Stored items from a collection
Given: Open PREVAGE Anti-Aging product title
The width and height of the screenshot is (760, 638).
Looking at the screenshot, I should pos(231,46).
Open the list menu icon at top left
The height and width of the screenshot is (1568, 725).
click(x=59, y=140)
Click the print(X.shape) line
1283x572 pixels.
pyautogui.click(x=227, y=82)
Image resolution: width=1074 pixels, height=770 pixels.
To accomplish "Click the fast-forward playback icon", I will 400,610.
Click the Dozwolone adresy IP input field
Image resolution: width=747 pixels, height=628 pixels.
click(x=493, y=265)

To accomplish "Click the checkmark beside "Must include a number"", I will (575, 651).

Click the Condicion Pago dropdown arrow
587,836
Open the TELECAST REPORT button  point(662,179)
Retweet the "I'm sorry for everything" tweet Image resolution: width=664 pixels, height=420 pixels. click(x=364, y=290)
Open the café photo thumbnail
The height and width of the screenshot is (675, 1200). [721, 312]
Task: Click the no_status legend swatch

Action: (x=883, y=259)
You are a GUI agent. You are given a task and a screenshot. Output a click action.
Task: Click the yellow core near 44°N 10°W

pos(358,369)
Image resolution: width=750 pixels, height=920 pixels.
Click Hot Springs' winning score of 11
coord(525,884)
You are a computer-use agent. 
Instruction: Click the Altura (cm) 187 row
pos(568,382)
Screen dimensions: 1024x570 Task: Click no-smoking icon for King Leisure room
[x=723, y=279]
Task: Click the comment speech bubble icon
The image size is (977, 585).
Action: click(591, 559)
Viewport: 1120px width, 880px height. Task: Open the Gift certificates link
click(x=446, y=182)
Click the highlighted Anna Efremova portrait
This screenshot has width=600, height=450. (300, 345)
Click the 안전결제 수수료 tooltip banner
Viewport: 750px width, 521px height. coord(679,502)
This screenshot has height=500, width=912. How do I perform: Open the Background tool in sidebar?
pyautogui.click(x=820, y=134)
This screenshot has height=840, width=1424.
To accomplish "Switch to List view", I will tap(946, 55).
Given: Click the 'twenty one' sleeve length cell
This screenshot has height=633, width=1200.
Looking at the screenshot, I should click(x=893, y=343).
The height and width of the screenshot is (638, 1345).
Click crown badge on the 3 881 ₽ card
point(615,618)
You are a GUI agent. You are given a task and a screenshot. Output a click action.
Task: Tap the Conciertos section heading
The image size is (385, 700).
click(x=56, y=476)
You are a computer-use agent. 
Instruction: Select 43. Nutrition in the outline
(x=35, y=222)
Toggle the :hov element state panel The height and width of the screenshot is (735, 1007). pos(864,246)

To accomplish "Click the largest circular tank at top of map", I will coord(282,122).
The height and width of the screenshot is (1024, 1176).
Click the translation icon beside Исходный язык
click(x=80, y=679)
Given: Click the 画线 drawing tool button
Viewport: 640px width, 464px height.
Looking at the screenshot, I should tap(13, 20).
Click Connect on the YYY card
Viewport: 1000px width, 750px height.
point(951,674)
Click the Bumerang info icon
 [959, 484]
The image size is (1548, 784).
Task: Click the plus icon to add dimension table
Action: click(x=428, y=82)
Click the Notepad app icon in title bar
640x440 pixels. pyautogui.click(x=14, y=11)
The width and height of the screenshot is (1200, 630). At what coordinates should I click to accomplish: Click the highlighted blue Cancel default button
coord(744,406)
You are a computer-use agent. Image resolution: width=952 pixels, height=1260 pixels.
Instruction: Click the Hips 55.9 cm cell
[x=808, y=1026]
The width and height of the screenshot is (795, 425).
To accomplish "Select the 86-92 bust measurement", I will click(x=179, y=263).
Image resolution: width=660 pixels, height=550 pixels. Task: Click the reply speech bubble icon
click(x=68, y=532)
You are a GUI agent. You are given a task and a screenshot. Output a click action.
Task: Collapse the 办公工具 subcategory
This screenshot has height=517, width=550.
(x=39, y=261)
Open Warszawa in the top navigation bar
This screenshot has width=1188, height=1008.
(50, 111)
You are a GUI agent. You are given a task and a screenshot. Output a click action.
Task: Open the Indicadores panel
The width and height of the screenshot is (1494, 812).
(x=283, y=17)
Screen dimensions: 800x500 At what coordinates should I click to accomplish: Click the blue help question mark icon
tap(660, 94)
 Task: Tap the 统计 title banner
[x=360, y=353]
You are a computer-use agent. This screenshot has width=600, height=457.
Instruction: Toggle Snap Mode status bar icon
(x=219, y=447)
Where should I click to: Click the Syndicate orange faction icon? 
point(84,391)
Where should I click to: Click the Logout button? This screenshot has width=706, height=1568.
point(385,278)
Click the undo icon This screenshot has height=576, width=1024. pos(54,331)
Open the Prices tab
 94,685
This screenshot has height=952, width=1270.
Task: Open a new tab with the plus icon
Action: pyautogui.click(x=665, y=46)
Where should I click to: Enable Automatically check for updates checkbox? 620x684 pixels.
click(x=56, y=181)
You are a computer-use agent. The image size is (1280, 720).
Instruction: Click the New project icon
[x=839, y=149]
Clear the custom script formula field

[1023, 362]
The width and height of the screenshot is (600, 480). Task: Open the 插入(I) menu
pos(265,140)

▶ [ASSIGNMENT]:
All entries must be duplicated exactly, with none left out.

▶ [EXERCISE SOLUTION]:
Given: Open PREVAGE Anti-Aging product title
The width and height of the screenshot is (760, 638).
Looking at the screenshot, I should pos(231,46).
Open the list menu icon at top left
The height and width of the screenshot is (1568, 725).
click(x=59, y=140)
Click the print(X.shape) line
1283x572 pixels.
pyautogui.click(x=227, y=82)
Image resolution: width=1074 pixels, height=770 pixels.
To accomplish "Click the fast-forward playback icon", I will 400,610.
Click the Dozwolone adresy IP input field
Image resolution: width=747 pixels, height=628 pixels.
click(x=493, y=265)

To accomplish "Click the checkmark beside "Must include a number"", I will (575, 651).

Click the Condicion Pago dropdown arrow
587,836
Open the TELECAST REPORT button  point(662,179)
Retweet the "I'm sorry for everything" tweet Image resolution: width=664 pixels, height=420 pixels. click(x=364, y=290)
Open the café photo thumbnail
The height and width of the screenshot is (675, 1200). [721, 312]
Task: Click the no_status legend swatch

Action: (x=883, y=259)
You are a GUI agent. You are given a task and a screenshot. Output a click action.
Task: Click the yellow core near 44°N 10°W

pos(358,369)
Image resolution: width=750 pixels, height=920 pixels.
Click Hot Springs' winning score of 11
coord(525,884)
You are a computer-use agent. 
Instruction: Click the Altura (cm) 187 row
pos(568,382)
Screen dimensions: 1024x570 Task: Click no-smoking icon for King Leisure room
[x=723, y=279]
Task: Click the comment speech bubble icon
The image size is (977, 585).
Action: click(591, 559)
Viewport: 1120px width, 880px height. Task: Open the Gift certificates link
click(x=446, y=182)
Click the highlighted Anna Efremova portrait
This screenshot has width=600, height=450. (300, 345)
Click the 안전결제 수수료 tooltip banner
Viewport: 750px width, 521px height. coord(679,502)
This screenshot has height=500, width=912. How do I perform: Open the Background tool in sidebar?
pyautogui.click(x=820, y=134)
This screenshot has height=840, width=1424.
To accomplish "Switch to List view", I will tap(946, 55).
Given: Click the 'twenty one' sleeve length cell
This screenshot has height=633, width=1200.
Looking at the screenshot, I should click(x=893, y=343).
The height and width of the screenshot is (638, 1345).
Click crown badge on the 3 881 ₽ card
point(615,618)
You are a GUI agent. You are given a task and a screenshot. Output a click action.
Task: Tap the Conciertos section heading
The image size is (385, 700).
click(x=56, y=476)
You are a computer-use agent. 
Instruction: Select 43. Nutrition in the outline
(x=35, y=222)
Toggle the :hov element state panel The height and width of the screenshot is (735, 1007). pos(864,246)

To accomplish "Click the largest circular tank at top of map", I will coord(282,122).
The height and width of the screenshot is (1024, 1176).
Click the translation icon beside Исходный язык
click(x=80, y=679)
Given: Click the 画线 drawing tool button
Viewport: 640px width, 464px height.
Looking at the screenshot, I should tap(13, 20).
Click Connect on the YYY card
Viewport: 1000px width, 750px height.
point(951,674)
Click the Bumerang info icon
 [959, 484]
The image size is (1548, 784).
Task: Click the plus icon to add dimension table
Action: click(x=428, y=82)
Click the Notepad app icon in title bar
640x440 pixels. pyautogui.click(x=14, y=11)
The width and height of the screenshot is (1200, 630). At what coordinates should I click to accomplish: Click the highlighted blue Cancel default button
coord(744,406)
You are a computer-use agent. Image resolution: width=952 pixels, height=1260 pixels.
Instruction: Click the Hips 55.9 cm cell
[x=808, y=1026]
The width and height of the screenshot is (795, 425).
To accomplish "Select the 86-92 bust measurement", I will click(x=179, y=263).
Image resolution: width=660 pixels, height=550 pixels. Task: Click the reply speech bubble icon
click(x=68, y=532)
You are a GUI agent. You are given a task and a screenshot. Output a click action.
Task: Collapse the 办公工具 subcategory
This screenshot has height=517, width=550.
(x=39, y=261)
Open Warszawa in the top navigation bar
This screenshot has width=1188, height=1008.
(50, 111)
You are a GUI agent. You are given a task and a screenshot. Output a click action.
Task: Open the Indicadores panel
The width and height of the screenshot is (1494, 812).
(x=283, y=17)
Screen dimensions: 800x500 At what coordinates should I click to accomplish: Click the blue help question mark icon
tap(660, 94)
 Task: Tap the 统计 title banner
[x=360, y=353]
You are a computer-use agent. This screenshot has width=600, height=457.
Instruction: Toggle Snap Mode status bar icon
(x=219, y=447)
Where should I click to: Click the Syndicate orange faction icon? 
point(84,391)
Where should I click to: Click the Logout button? This screenshot has width=706, height=1568.
point(385,278)
Click the undo icon This screenshot has height=576, width=1024. pos(54,331)
Open the Prices tab
 94,685
This screenshot has height=952, width=1270.
Task: Open a new tab with the plus icon
Action: pyautogui.click(x=665, y=46)
Where should I click to: Enable Automatically check for updates checkbox? 620x684 pixels.
click(x=56, y=181)
You are a computer-use agent. The image size is (1280, 720).
Instruction: Click the New project icon
[x=839, y=149]
Clear the custom script formula field

[1023, 362]
The width and height of the screenshot is (600, 480). Task: Open the 插入(I) menu
pos(265,140)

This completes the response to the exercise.